Erfahrungsbericht Erasmus Plus Auslandspraktikum, Kroatien Sommer 2022

Mein Name ist Nicole Utsch. Ich bin 24 Jahre alt und im zweiten Lehrjahr bei DB Fernverkehr zur Ausbildung als Mechatronikerin. Im Sommer 2022 hatte ich die Chance ein vierwöchiges Erasmus Plus Praktikum im Ausland zu absolvieren. Ich wurde durch die an der Heinrich-Kleyer-Schule durgeführten Informationsveranstaltungen darauf aufmerksam. So kam ich in Kontakt mit Josip Primorac, einem Mobilitätsberater der Handwerkskammer Rhein Main, der mich bei allen Details von der Planung bis zum Aufenthalt selbst unterstützte.
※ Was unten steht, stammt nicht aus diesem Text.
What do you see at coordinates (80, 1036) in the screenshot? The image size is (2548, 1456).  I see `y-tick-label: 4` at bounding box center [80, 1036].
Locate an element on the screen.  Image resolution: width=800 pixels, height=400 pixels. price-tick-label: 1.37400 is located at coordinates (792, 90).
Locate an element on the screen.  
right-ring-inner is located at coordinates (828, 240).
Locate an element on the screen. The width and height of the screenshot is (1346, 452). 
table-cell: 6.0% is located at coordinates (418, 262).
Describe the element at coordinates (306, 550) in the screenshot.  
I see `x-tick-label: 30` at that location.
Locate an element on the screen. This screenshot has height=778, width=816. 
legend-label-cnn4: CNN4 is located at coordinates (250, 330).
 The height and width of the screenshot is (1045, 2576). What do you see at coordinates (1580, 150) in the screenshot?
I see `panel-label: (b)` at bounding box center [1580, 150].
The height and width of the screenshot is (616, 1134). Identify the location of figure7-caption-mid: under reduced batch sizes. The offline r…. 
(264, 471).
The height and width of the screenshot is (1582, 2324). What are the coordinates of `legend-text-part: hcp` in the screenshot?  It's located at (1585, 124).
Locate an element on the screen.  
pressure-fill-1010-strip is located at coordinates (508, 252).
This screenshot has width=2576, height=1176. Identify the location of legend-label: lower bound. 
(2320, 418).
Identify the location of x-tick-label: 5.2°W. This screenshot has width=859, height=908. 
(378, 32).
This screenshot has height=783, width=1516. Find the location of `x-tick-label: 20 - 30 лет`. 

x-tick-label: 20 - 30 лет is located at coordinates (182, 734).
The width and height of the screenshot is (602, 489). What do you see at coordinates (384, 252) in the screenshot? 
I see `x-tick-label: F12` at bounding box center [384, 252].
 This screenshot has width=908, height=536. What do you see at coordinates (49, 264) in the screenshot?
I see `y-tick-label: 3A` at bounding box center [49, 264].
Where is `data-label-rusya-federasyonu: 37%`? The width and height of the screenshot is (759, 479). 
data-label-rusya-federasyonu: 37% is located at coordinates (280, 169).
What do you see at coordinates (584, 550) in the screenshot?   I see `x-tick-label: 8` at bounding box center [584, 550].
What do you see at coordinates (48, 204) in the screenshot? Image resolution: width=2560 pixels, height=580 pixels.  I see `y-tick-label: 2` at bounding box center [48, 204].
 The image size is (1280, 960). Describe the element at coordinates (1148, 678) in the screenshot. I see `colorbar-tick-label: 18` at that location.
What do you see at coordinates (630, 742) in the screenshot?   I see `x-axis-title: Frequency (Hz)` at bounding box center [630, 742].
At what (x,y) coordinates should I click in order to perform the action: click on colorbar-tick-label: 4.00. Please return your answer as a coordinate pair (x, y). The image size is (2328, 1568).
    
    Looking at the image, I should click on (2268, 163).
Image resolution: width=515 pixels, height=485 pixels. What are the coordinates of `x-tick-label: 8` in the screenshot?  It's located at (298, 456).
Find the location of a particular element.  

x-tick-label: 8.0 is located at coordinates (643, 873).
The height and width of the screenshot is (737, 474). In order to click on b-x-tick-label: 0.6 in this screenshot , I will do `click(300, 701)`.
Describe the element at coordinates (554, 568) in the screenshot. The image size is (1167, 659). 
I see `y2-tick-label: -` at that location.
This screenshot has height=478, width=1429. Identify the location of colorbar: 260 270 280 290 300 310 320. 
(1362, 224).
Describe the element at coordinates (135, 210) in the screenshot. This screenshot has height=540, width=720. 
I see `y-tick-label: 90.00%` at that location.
Da mein Ziel war praktische Erfahrung im Bereich der Zugreparatur zu sammeln, waren meine Praktikumsorte sehr eingeschränkt. Was von meiner Seite unwissentlich die Suche noch erschwerte, war die Tatsache, dass viele in Frage kommende Unternehmen im August Sommerferien machen. So wechselte mein gewünschter Standort von Irland nach Italien, um schließlich und erfreulich in Kroatien, genauer in Slavonski Brod zu enden.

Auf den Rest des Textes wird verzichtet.